From the data below, repeat exactly the lines from the line with "Product Diversification Initiatives (71, 2022)" to the line with "[Search] (314, 165)", both included.

Material for this task:
--------------------

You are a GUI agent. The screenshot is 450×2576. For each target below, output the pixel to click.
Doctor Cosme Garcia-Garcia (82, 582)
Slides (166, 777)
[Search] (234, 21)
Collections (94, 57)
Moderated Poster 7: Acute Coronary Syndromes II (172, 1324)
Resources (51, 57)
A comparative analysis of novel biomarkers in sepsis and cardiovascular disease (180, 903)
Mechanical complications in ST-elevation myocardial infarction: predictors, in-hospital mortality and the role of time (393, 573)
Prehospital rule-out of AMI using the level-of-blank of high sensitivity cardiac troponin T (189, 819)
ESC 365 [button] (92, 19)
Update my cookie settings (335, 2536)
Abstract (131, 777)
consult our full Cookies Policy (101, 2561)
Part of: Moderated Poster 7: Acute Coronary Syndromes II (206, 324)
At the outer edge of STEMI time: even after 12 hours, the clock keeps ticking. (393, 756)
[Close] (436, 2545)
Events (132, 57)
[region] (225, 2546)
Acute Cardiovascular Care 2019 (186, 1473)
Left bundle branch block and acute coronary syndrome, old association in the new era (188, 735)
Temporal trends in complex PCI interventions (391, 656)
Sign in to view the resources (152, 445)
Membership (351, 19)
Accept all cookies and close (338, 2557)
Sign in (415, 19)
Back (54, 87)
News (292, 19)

--------------------

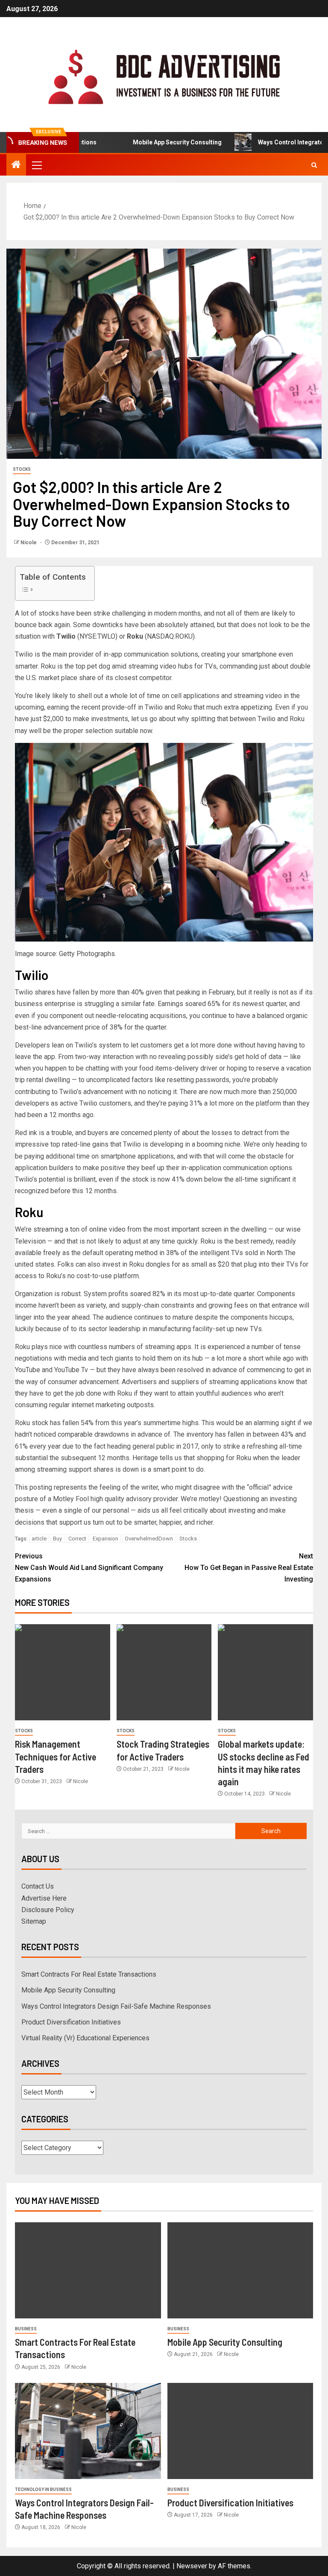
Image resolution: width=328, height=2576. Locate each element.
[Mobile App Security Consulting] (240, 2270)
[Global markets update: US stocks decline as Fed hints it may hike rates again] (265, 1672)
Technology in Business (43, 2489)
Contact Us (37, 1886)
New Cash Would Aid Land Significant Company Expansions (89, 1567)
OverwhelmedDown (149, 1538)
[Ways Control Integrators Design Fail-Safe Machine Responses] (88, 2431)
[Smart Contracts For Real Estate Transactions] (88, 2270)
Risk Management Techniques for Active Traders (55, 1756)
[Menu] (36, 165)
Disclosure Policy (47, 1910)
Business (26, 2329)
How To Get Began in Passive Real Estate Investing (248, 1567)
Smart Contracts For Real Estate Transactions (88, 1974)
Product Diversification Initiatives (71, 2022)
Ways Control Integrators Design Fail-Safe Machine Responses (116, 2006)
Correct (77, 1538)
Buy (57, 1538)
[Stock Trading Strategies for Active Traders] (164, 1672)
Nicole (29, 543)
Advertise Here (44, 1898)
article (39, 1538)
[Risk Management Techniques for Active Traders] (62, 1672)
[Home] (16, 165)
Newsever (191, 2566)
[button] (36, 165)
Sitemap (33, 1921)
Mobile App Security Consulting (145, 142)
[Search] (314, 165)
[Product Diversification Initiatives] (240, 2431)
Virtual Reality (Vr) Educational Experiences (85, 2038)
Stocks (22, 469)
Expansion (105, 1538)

--------------------

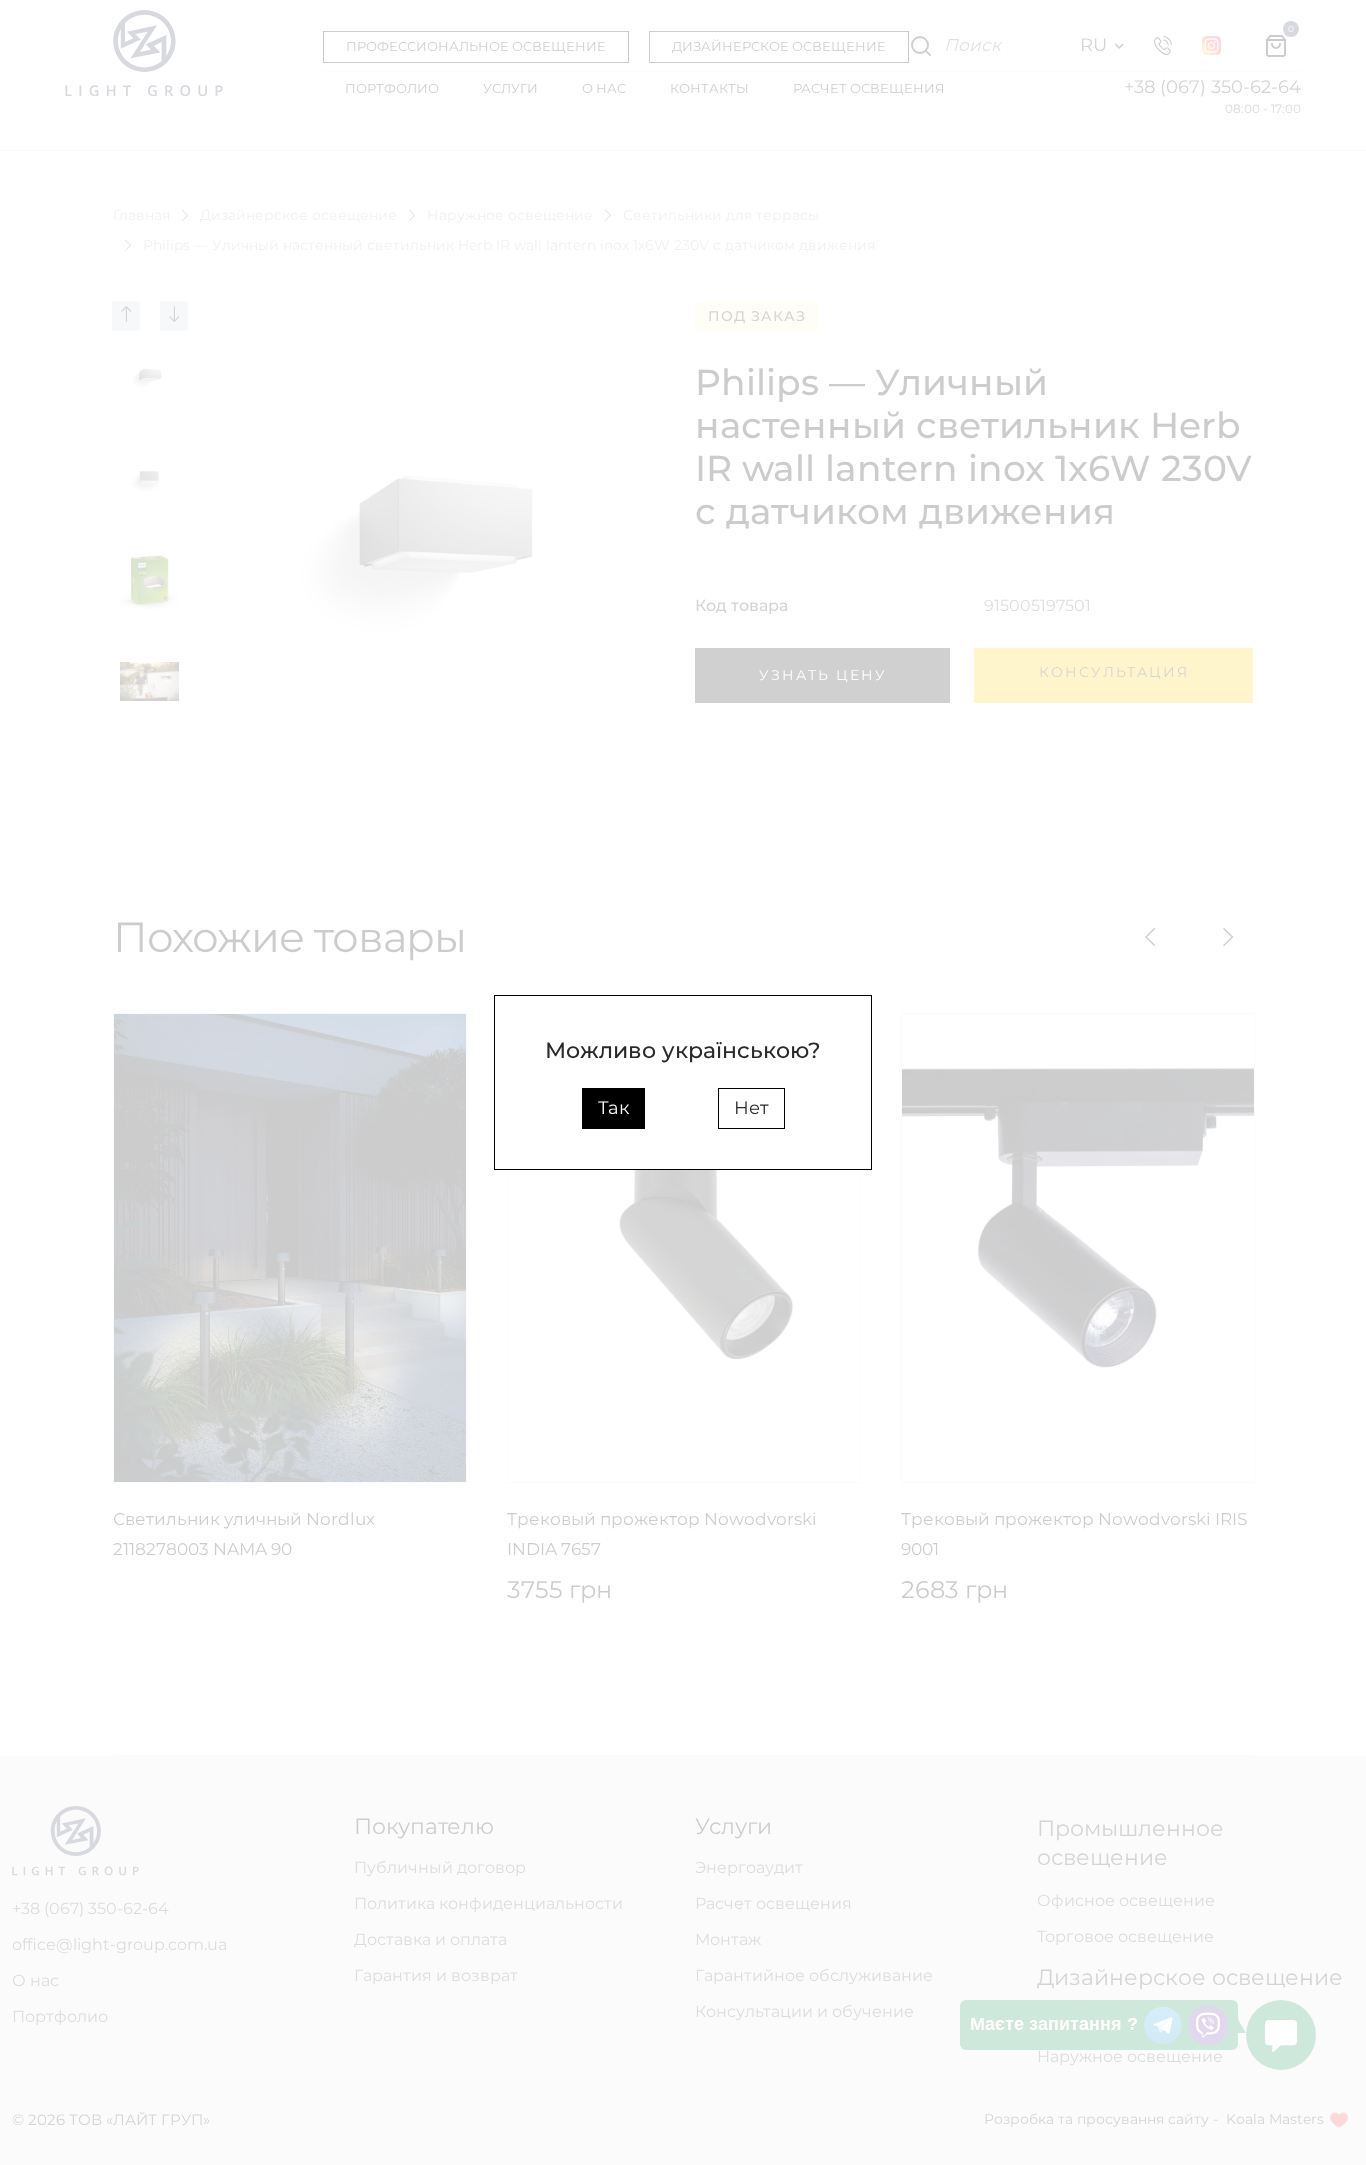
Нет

--------------------

Answer to this problem:
Product Diversification Initiatives (71, 2022)
Ways Control Integrators Design Fail-Safe Machine Responses (116, 2006)
Correct (77, 1538)
Buy (57, 1538)
[Stock Trading Strategies for Active Traders] (164, 1672)
Nicole (29, 543)
Advertise Here (44, 1898)
article (39, 1538)
[Risk Management Techniques for Active Traders] (62, 1672)
[Home] (16, 165)
Newsever (191, 2566)
[button] (36, 165)
Sitemap (33, 1921)
Mobile App Security Consulting (145, 142)
[Search] (314, 165)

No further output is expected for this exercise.